In [None]:
import pysr

pysr.install(precompile=False)

In [None]:
import sympy
import numpy as np
from matplotlib import pyplot as plt
from pysr import PySRRegressor
from sklearn.model_selection import train_test_split

# Introduction
To start the project first I am going to see to what extent PySR is capable by varying:
- seed
- error
- number of points


Let´s start with the function
$$ f(x)=113 \cdot e^{-2(x-1)^2 }$$
in which each point has a poisson distribution with average value $f(x)$


In [None]:
np.random.seed(0)
n = 3000
X = 6 * np.random.rand(n,2)-3
H = 113 * np.exp(-2 * (X[:, 0]-1) * (X[:, 0]-1))
y = np.random.poisson(H, n)

Let's vizualize our dataset:

In [None]:
plt.scatter(X[:,0], y, alpha=0.2)
plt.xlabel("$x$")
plt.ylabel("$y$")

Starting our symbolic regression algorithm...

In [None]:
model = PySRRegressor(
    niterations=5,
    populations=100,
    binary_operators=["plus", "mult"],
    unary_operators=["exp"],
)
model.fit(X, y)

In [None]:
model.sympy()

We can see that the equation of our regression looks nothing like the one we started with.

Two ideas follow:
- Increasing the complexity of the exponential operator;
- Increasing the number of points of our dataset;

This is a problem that has nothing to do with the seed nor with the error, as PySR is perfecly cpable of handling with a Poisson distribution.

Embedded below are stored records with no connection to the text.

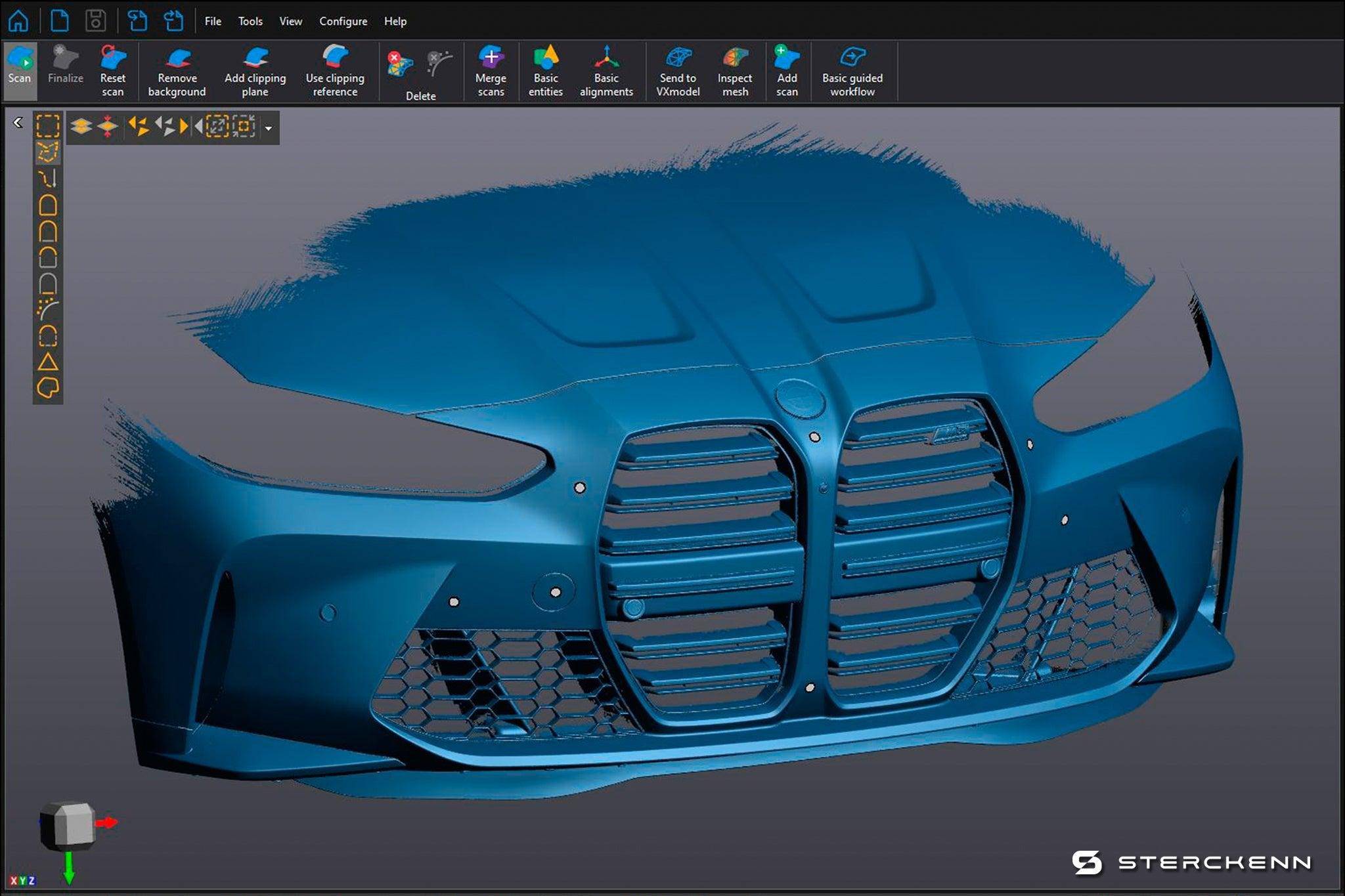This screenshot has height=896, width=1345.
Task: Select the triangle selection tool
Action: point(48,362)
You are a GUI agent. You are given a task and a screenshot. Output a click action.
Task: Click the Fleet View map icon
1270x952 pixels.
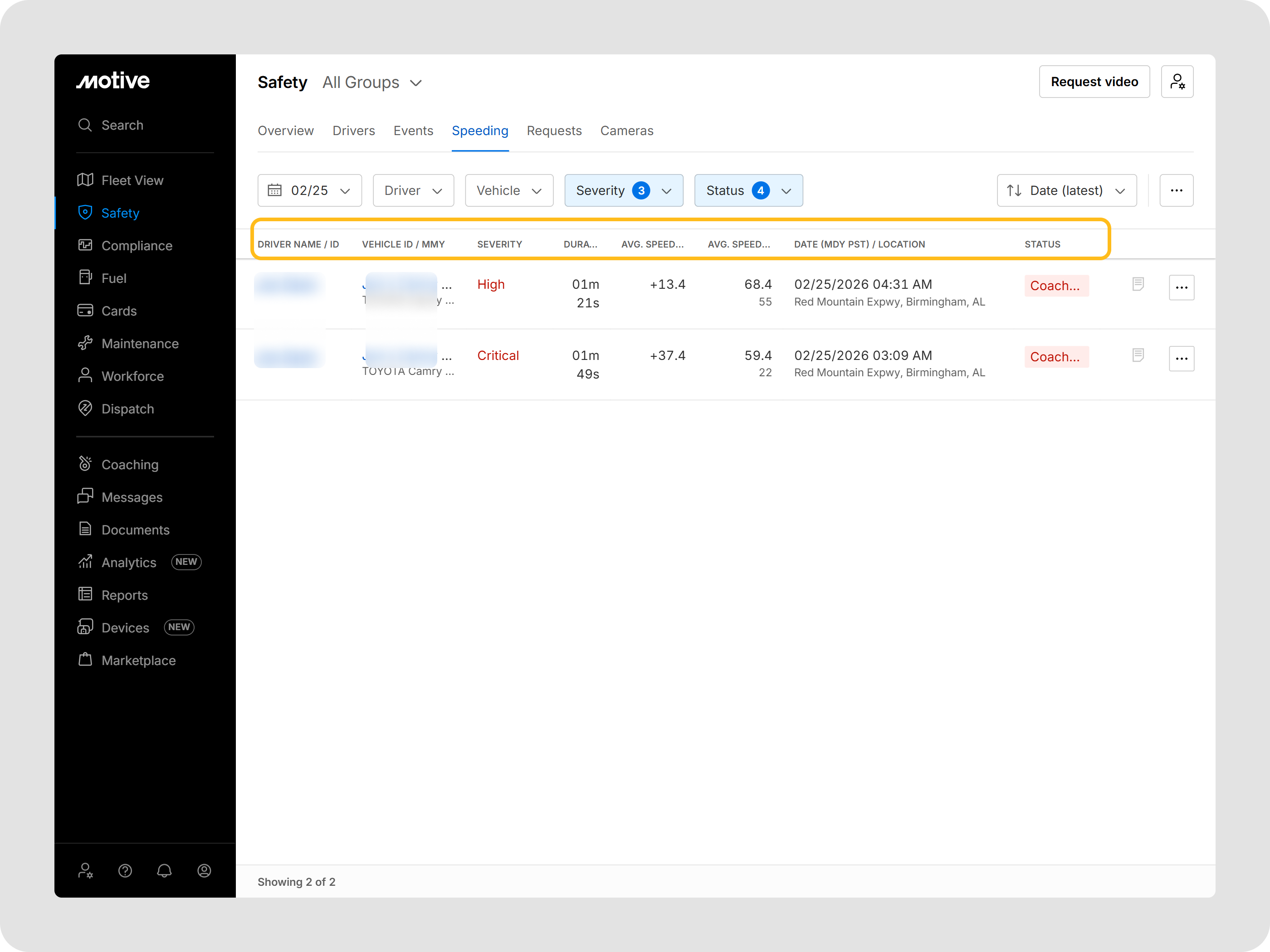pyautogui.click(x=85, y=180)
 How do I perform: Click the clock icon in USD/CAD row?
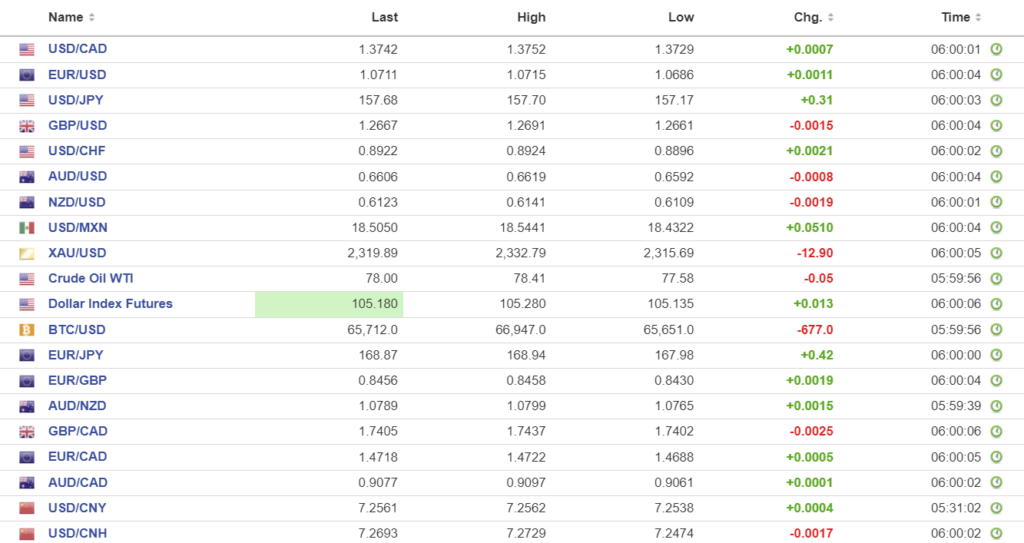click(x=996, y=49)
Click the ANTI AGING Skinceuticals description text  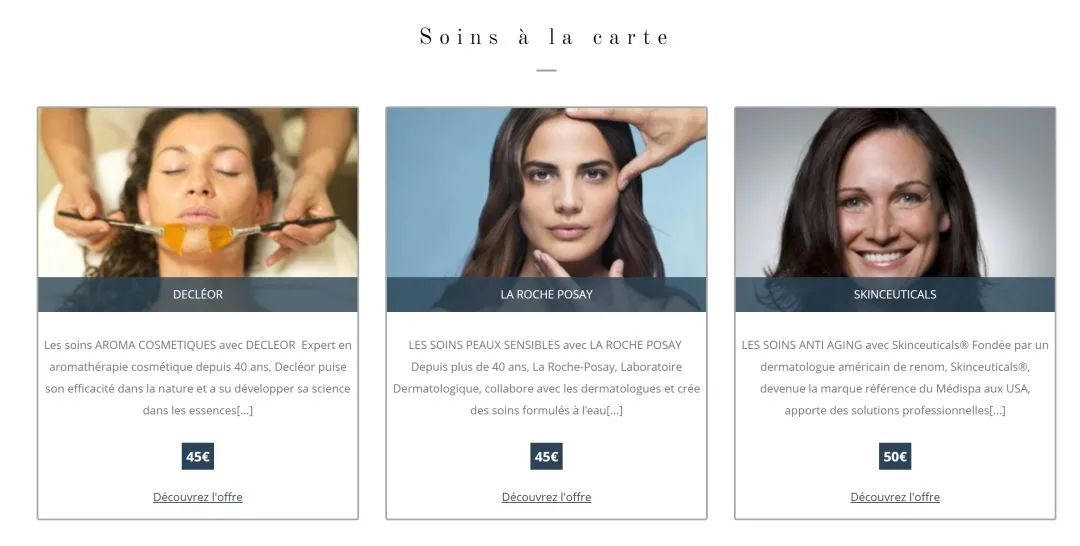pos(895,377)
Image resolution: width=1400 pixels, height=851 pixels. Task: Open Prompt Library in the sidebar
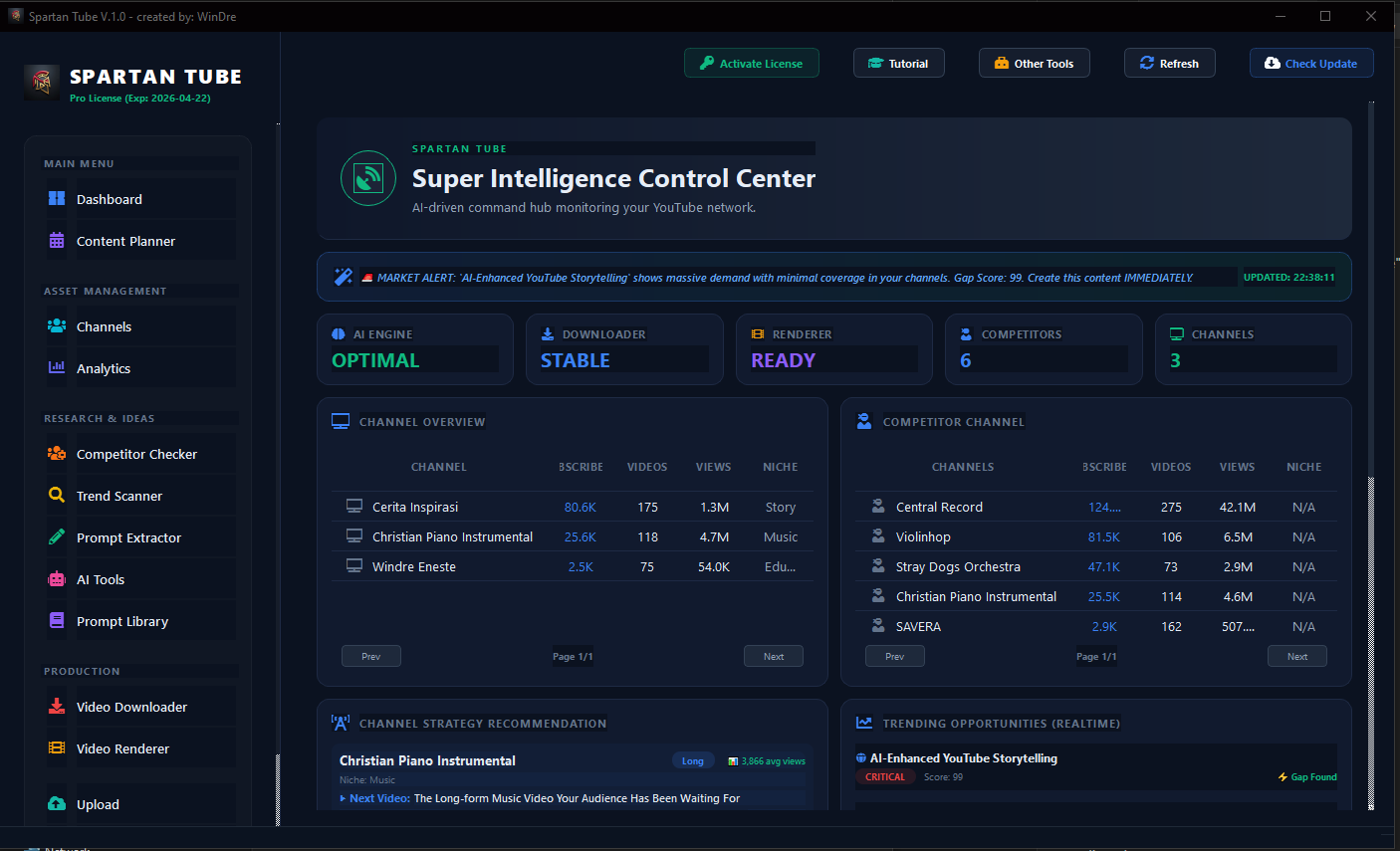pos(121,621)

Still, we can see that the curve adjusts somewhat well to our dataset. The only thing is that the expression is much uglier than the one we wanted to find.

In [None]:
best_idx = model.equations_.query(
    f"loss < {2 * model.equations_.loss.min()}"
).score.idxmax()
model.sympy(best_idx)
plt.scatter(X[:, 0], y, alpha=0.1)
y_prediction = model.predict(X, index=best_idx)
plt.scatter(X[:, 0], y_prediction)

So let´s do the same thing, with another seed, but now with double the points in the dataset:

In [None]:
np.random.seed(1)
n = 6000
X = 6 * np.random.rand(n,2)-3
H = 113 * np.exp(-2 * X[:, 0] * X[:, 0])
y = np.random.poisson(H, n)

model = PySRRegressor(
    niterations=5,
    populations=100,
    binary_operators=["plus", "mult"],
    unary_operators=["exp"],
)
model.fit(X, y)

In [None]:
model.sympy()

In [None]:
best_idx = model.equations_.query(
    f"loss < {2 * model.equations_.loss.min()}"
).score.idxmax()
model.sympy(best_idx)
plt.scatter(X[:, 0], y, alpha=0.1)
y_prediction = model.predict(X, index=best_idx)
plt.scatter(X[:, 0], y_prediction)

The problem appears to be the same. Now let´s test with the same dataset but increasing the exponential's complexity.

In [None]:
model = PySRRegressor(
    niterations=5,
    populations=100,
    binary_operators=["plus", "mult"],
    unary_operators=["exp"],
    complexity_of_operators={"exp": 2},
)
model.fit(X, y)

In [None]:
model.sympy()

In [None]:
best_idx = model.equations_.query(
    f"loss < {2 * model.equations_.loss.min()}"
).score.idxmax()
model.sympy(best_idx)
plt.scatter(X[:, 0], y, alpha=0.1)
y_prediction = model.predict(X, index=best_idx)
plt.scatter(X[:, 0], y_prediction)